One of the things I enjoyed the most was spending quality time with my seven nieces and nephews. Their age varies from a 12-year-old to a one-year-old. Sophie is the second youngest, and she is a three-year-old girl.
When playing with Sophie, I first needed to test her mood. So, I asked if she wanted to play. Her answer was always no, but with a caveat. A few times, she said no, and her face meant no. But most of the time, she said no with a twinkle in her eye and a slight smile. That meant I could chase her around or start a tickle war!
Something similar happens in prayer. Sometimes we ask for something, and the answer is no, because it is something dangerous that could harm us. We might ask to win a two-billion-dollar Powerball. But the Lord might know already that we would go astray if we did win it. Or, we could ask for the power to do miracles, secretly wanting to become rich and famous because of it.
Other times, we ask for something reasonable and appropriate, but the Lord “upgrades” our prayer to a better thing. We can find a clear example of this in the life of St. Augustine. When Augustin was ready to sail for Rome, St. Monica prayed that he would not go since she thought this would be bad for his faith journey. However, the Lord allowed St. Augustine to snick out that night without St. Monica noticing. In his memoirs, St. Augustine explains that the “Lord ignored her petition so that He might grant her what she ever asked (his conversion).” Because St. Augustine went to Rome, he later went to Milan, where he converted after meeting St. Ambrose.

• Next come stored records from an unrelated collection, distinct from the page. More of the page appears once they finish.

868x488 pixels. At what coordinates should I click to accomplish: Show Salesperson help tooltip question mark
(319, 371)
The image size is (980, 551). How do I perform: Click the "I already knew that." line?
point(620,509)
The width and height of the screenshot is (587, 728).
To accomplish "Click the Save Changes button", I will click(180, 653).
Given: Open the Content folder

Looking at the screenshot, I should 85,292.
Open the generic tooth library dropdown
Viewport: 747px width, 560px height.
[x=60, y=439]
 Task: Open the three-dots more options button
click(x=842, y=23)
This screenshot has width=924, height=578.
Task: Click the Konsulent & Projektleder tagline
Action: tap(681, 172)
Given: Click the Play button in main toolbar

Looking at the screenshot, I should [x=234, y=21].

A third case is what we find in today’s Gospel of the Canaanite woman. She asked for something good and something the Lord wanted to grant her. Just as in the case of Sophie, a playful refusal with a twinkle in her eye is an invitation to play, Jesus’ refusal in this passage is an invitation to perseverance and trust. Jesus refuses, but probably his body language invited the Canaanite woman to be bolder and insist on her request.

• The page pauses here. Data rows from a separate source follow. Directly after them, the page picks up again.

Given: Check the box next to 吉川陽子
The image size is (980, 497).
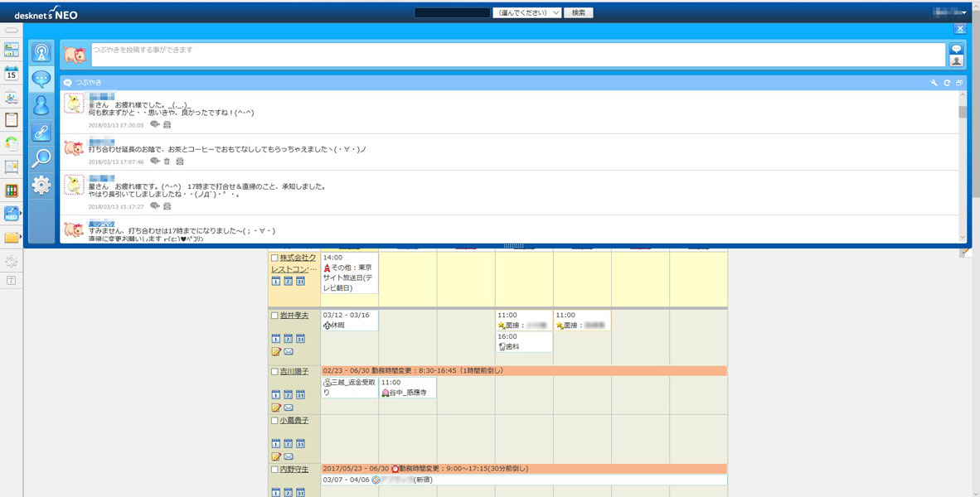Looking at the screenshot, I should tap(274, 372).
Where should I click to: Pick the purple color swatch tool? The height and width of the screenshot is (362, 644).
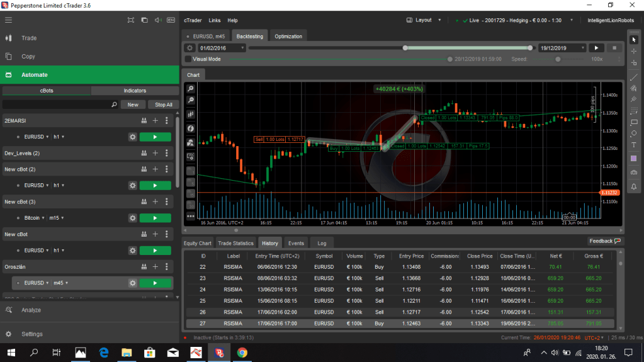(633, 158)
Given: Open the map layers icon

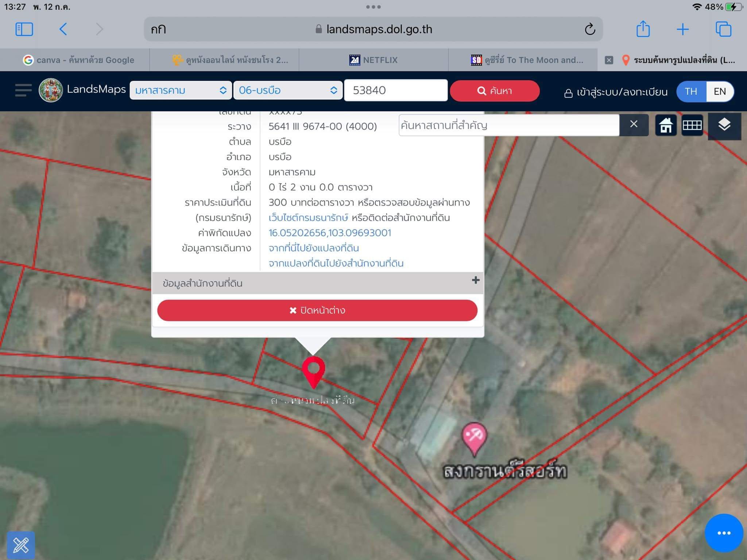Looking at the screenshot, I should [x=724, y=125].
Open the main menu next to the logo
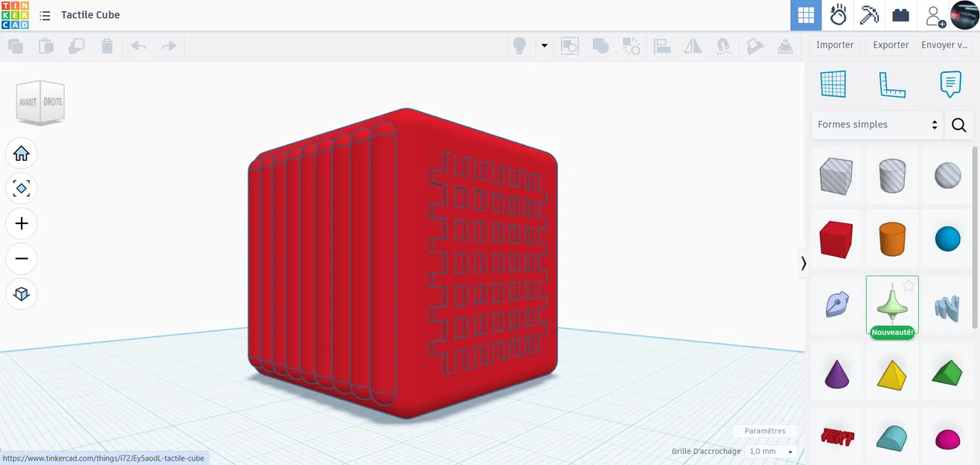This screenshot has height=465, width=980. tap(45, 15)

Let’s take away some lessons from today’s Gospel:
Firstly, no matter what we ask of Jesus, he always wants our good. He cares with a love of friendship, constant and effective. If he refuses something in prayer, it might be because it is not suitable for us, or he wants to give us something better, or he wants us to grow in persistence and trust. But the reason is never disinterest or lack of caring. Let’s always be attentive to his Heart.

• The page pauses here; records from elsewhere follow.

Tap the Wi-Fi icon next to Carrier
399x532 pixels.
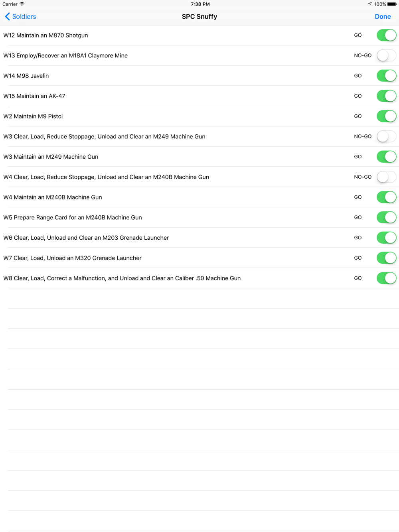[x=22, y=4]
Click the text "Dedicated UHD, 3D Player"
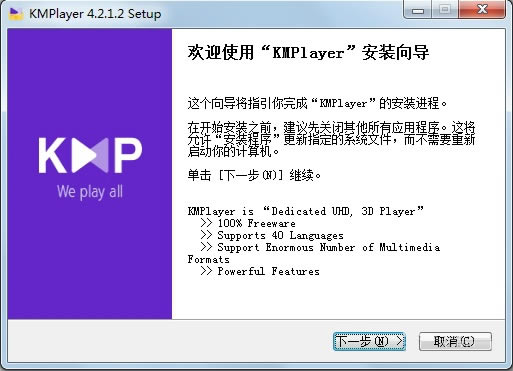Image resolution: width=513 pixels, height=371 pixels. (x=343, y=211)
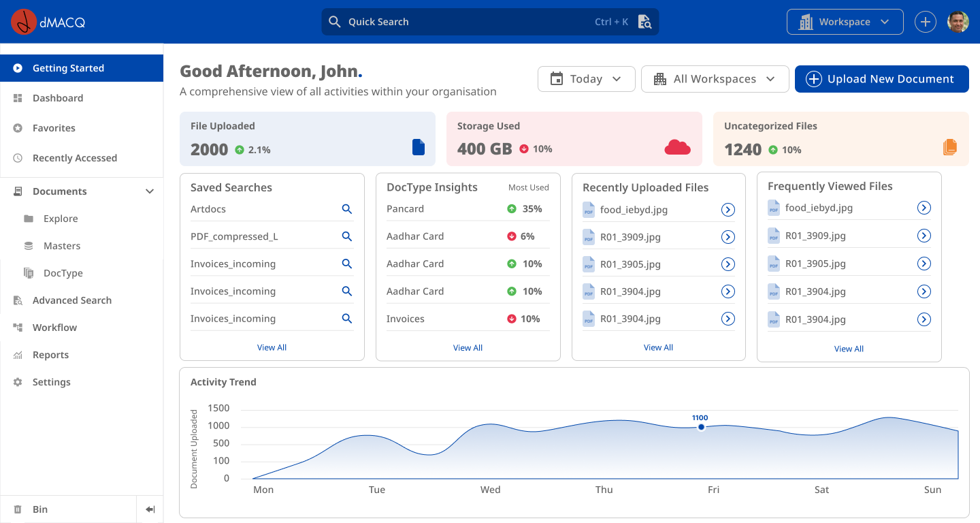
Task: Click View All under Saved Searches
Action: pyautogui.click(x=272, y=347)
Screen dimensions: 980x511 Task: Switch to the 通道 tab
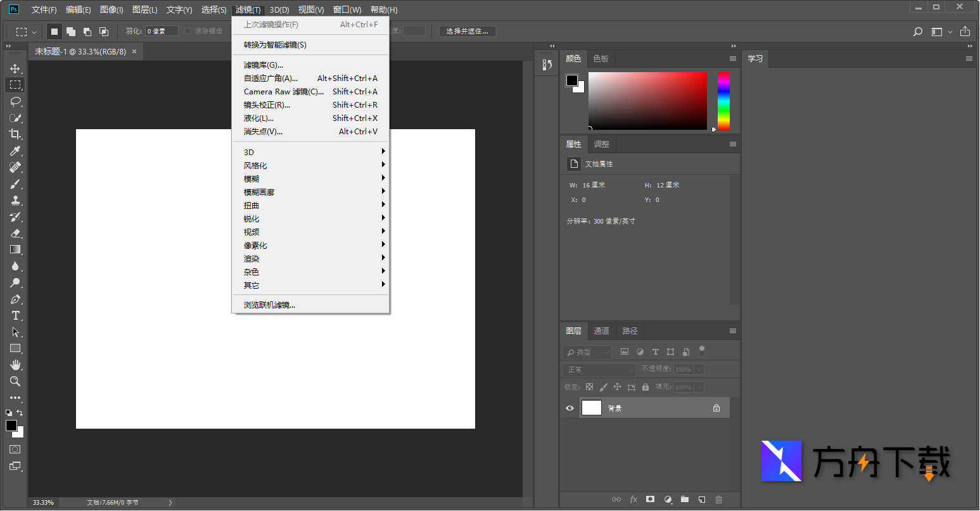click(601, 330)
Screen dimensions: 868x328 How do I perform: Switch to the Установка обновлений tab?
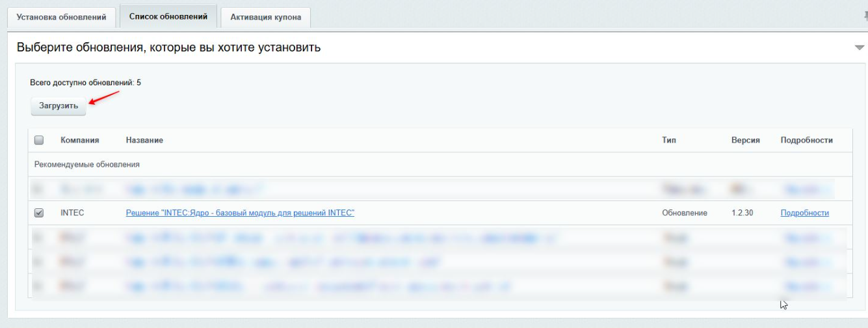click(x=62, y=17)
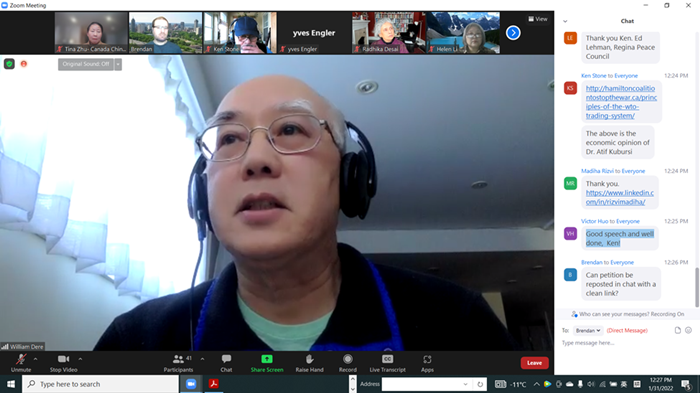This screenshot has width=700, height=393.
Task: Open the chat recipient dropdown Brendan
Action: (588, 330)
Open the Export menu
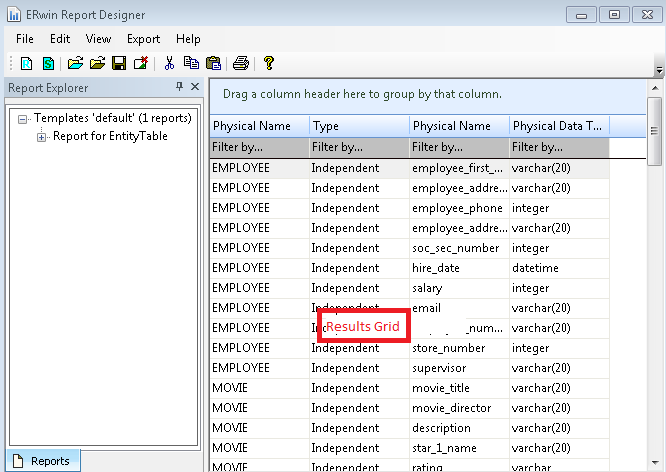Screen dimensions: 666x472 tap(143, 39)
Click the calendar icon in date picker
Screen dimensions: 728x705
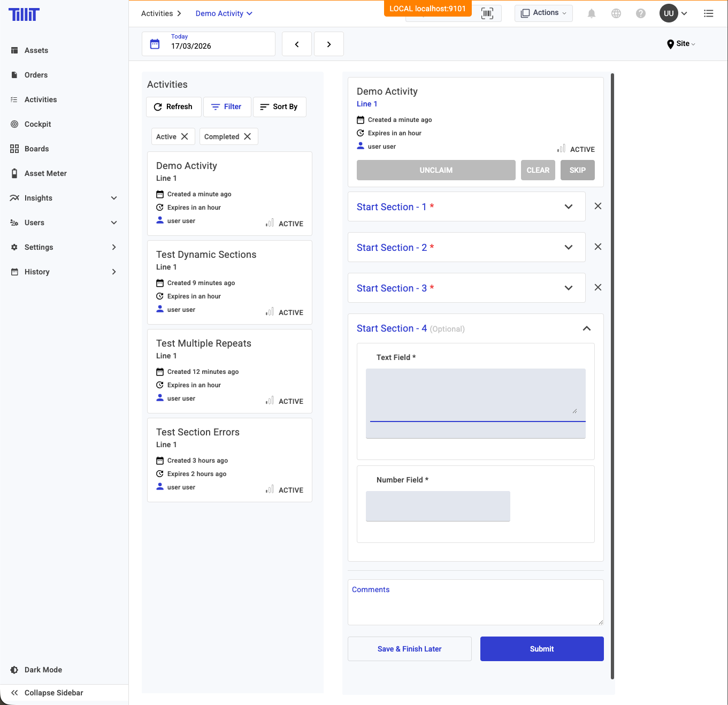click(x=155, y=44)
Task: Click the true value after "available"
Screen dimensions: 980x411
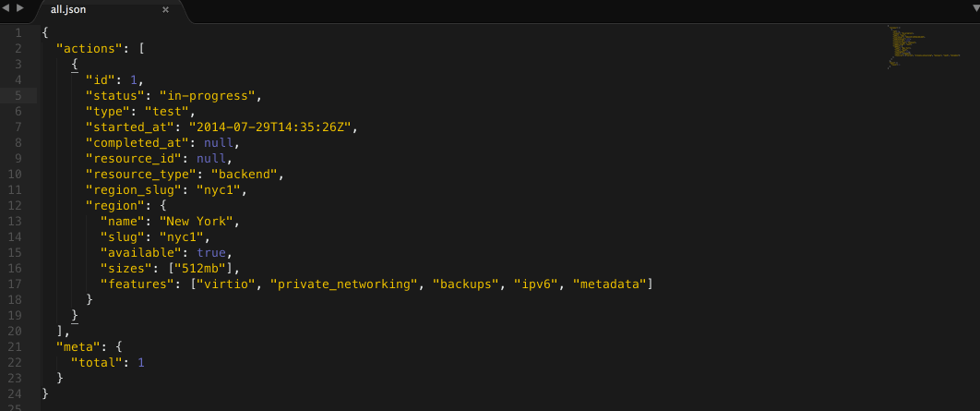Action: click(x=211, y=252)
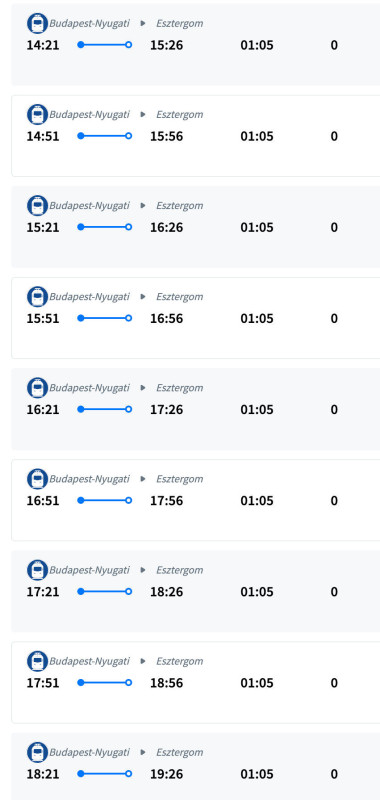Click Budapest-Nyugati label on the 15:51 trip
The height and width of the screenshot is (800, 380).
(x=89, y=297)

Secondly, the Canaanite woman teaches us to persevere in prayers. The Lord always listens to our prayers and has a very good reason not to answer right away. But that doesn’t mean we should stop asking. Even if what we are asking is not for our good, the Lord will listen to our prayers and redirect them for our good.
Let’s always remember that Jesus’ refusal is often an invitation to perseverance and trust.